- _TASK INSTRUCTIONS_
Rewrite the rows starting with the line containing "Click the No. of Rear Cameras label" and going on through the line containing "tap(341, 185)". Replace "screenshot" with "screen capture" and leave everything else unchanged.

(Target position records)
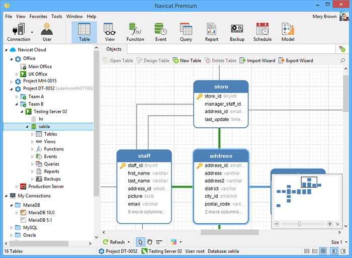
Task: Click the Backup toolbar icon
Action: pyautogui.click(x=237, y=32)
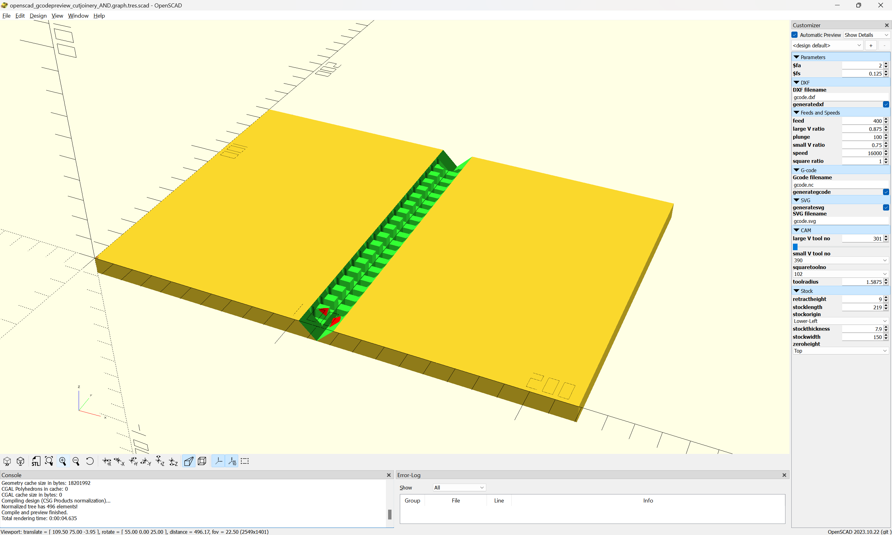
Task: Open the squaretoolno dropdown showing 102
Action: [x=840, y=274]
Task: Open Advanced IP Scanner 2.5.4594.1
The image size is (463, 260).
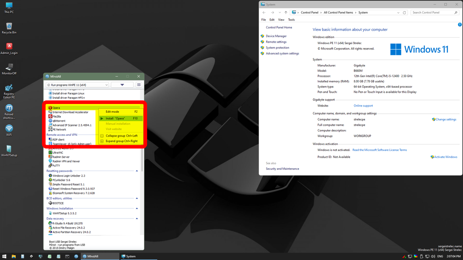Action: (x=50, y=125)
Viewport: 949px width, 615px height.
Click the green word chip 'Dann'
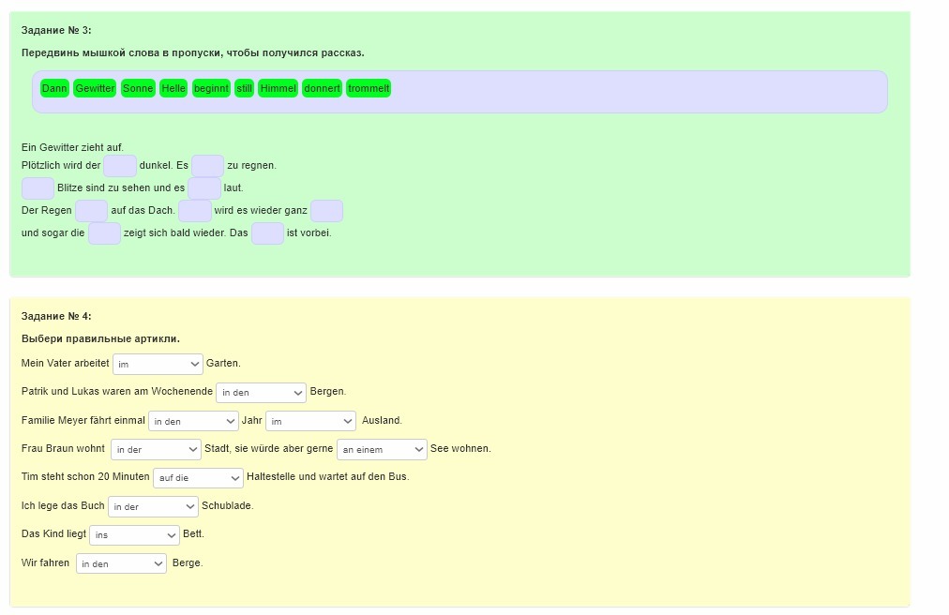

---

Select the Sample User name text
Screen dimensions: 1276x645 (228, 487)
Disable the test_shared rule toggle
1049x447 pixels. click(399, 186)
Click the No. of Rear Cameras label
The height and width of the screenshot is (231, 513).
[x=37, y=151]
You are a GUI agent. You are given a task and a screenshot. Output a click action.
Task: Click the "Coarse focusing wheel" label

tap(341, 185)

==

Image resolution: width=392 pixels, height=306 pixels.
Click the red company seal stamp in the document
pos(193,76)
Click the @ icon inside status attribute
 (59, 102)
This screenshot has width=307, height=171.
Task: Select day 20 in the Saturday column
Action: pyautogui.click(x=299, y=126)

- _OUTPUT_
Click the No. of Rear Cameras label
The height and width of the screen capture is (231, 513).
[x=37, y=151]
You are a GUI agent. You are given a task and a screen capture. Output a click action.
Task: Click the "Coarse focusing wheel" label

tap(341, 185)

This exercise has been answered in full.